Jakub Pospíšil was born in Jinřichův Hradec, Czech Republic in 1990. In 2015, he received his master diploma from Communications, Multimedia and Electronics program at Faculty of Electrical Engineering (FEE), Czech Technical University (CTU) in Prague. Diploma Thesis: “Design of algorithm for segmentation of speech utterances in patients with Huntington's disease”.

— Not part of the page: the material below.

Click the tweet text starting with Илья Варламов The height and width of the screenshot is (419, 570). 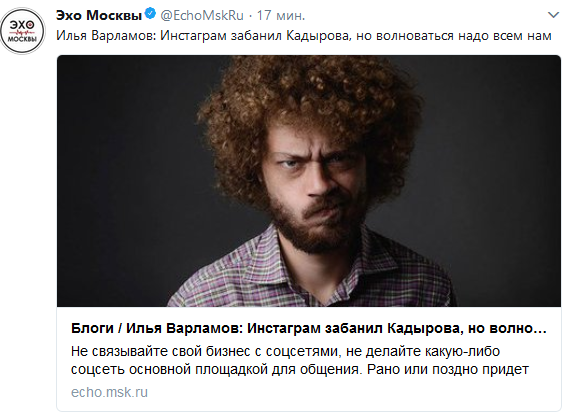click(304, 36)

Jakub's main area of interest is super-resolution structured illumination fluorescence microscopy (SR-SIM) image processing and analysis for applications in cell biology. Jakub contributed to development of second generation of “SIMToolbox” – an open-source, modular set of functions for MATLAB designed for processing data acquired by structured illumination microscopy. Currently, he is particularly focused on the development of related advanced digital image processing algorithms. Jakub works on image quality assessment in structured illumination microscopy, especially on the analysis of reconstruction artifacts and assessing resolution in super-resolution reconstructed images.

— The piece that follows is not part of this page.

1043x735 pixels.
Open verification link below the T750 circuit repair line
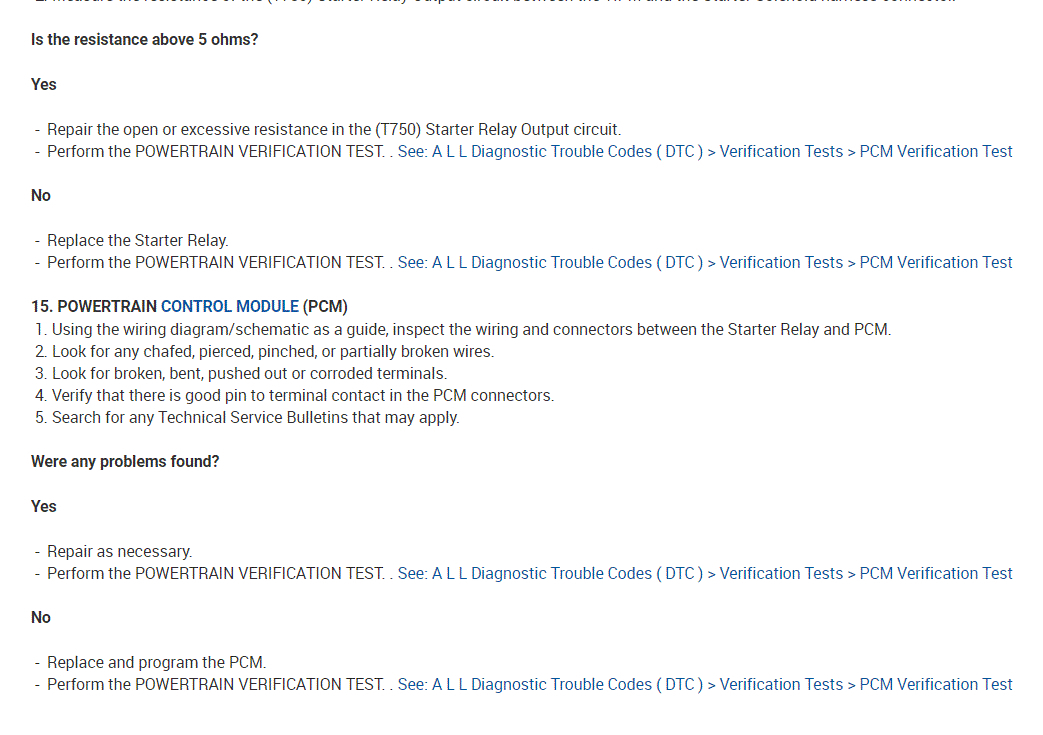[x=704, y=152]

His main research objective in DeLIVER project is the development of high-speed structured illumination microscopy with instant, GPU-based image reconstruction. To this end, he will utilize spatial light modulators, digital mirror devices, and/or compact fiber-optic interferometers to generate interference patterns at rates of 60 Hz or more (WP1, Task 1.1). These patterns are used as excitation patterns for SR-SIM.  He will also extend the existing open source SR-SIM image reconstruction software “fairSIM” to full 3D image reconstruction by porting the reconstruction algorithms to parallel-processing GPUs for instant image reconstruction. He will also attempt to implement a novel, compact SIM generation system on a low-cost microscope platform, which could be utilized for measurements during his secondments at partner sites (WP1, Tasks 1.2, 1.3). Once the development of these SR-SIM platforms is completed, he will characterize the structure and dynamics of fenestrated cells from isolated mice, rats and humans (WP1, Task 1.4). To obtain even higher spatial resolution below 100 nm, he will also attempt to implement nonlinear SIM image reconstruction algorithms in fairSIM (WP2, Task 2.1).